Ubicado en la intersección del Malecón y la calle Corona, este conjunto escultórico está integrado por tres figuras humanas de factura surrealista. Sus singulares cabezas, que evocan almohadas o nubes, acentúan el carácter onírico de la composición. Una de las figuras permanece de pie, con los brazos abiertos, mientras las otras dos ascienden por una larga escalera de 6.80 metros de altura que apunta hacia el cielo. La figura más alta alcanza el último peldaño.

Más allá de su particular estética, En Busca de la Razón propone una reflexión sobre la condición humana. La escalera simboliza ese impulso de trascender los límites terrenales, cuestionar lo cotidiano y buscar respuestas o una verdad que se encuentra más allá de lo inmediato. Por esta razón, la obra también es conocida popularmente como la Escalera al Cielo.
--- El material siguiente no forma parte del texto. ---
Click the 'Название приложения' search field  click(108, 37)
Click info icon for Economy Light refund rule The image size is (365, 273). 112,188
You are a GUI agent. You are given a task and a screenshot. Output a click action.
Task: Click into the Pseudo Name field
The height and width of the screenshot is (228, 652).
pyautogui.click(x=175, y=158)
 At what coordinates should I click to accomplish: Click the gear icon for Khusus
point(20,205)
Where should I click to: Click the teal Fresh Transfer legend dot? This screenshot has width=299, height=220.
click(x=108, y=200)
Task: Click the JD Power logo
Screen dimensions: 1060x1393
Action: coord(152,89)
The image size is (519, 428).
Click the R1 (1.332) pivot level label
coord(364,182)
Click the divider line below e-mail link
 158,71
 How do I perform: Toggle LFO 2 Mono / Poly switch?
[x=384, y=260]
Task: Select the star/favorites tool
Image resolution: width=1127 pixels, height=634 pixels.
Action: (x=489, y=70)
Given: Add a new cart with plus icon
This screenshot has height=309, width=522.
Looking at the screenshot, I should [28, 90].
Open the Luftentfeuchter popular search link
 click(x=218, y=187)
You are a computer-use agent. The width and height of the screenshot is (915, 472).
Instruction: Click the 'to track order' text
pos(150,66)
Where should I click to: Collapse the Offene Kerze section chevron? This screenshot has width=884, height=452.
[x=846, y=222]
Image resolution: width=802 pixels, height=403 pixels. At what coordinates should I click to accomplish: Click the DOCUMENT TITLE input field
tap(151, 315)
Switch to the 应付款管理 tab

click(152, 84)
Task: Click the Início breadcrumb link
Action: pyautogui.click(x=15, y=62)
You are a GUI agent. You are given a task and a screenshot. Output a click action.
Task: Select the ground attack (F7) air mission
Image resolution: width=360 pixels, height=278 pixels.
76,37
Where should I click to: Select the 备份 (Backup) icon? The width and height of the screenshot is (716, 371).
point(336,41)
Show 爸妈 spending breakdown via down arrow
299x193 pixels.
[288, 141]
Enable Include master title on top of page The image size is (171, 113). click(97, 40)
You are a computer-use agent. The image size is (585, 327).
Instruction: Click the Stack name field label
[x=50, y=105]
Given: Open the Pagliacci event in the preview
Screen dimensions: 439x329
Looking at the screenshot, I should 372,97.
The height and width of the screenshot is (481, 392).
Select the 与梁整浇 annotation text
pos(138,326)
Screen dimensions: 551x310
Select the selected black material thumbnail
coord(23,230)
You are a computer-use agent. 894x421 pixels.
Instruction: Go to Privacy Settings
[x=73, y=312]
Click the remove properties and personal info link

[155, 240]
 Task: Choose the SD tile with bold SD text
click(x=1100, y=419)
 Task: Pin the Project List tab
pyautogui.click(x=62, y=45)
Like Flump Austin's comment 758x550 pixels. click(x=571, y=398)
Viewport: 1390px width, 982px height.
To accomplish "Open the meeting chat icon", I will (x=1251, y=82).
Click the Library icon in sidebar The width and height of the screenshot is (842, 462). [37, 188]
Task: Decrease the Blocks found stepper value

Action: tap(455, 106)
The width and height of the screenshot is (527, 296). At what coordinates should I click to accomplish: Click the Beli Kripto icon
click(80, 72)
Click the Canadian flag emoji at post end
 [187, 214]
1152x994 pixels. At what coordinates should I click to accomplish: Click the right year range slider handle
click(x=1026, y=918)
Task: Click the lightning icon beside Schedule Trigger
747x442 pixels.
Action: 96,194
La experiencia, además, no se limita a contemplar la pieza. Bustamante concibió este conjunto como una escultura interactiva: el público puede acercarse y relacionarse con la figura que permanece sobre el Malecón, así como subir por los peldaños de la escalera. Esta posibilidad de participación forma parte esencial de su presencia en el paseo, convirtiéndola en un punto de encuentro entre arte, espacio público y espectador.

Existe también una historia particular detrás de su llegada a Puerto Vallarta. Originalmente, Sergio Bustamante pensaba donar a la ciudad una escultura de un unicornio-pegaso. Sin embargo, estimulado por la popularidad de La Rotonda del Mar, en 1999 decidió cambiar la obra que obsequiaría por En Busca de la Razón.

Desde entonces, sus figuras continúan elevándose sobre el Malecón, como una invitación silenciosa a preguntarse qué hay más allá de lo conocido.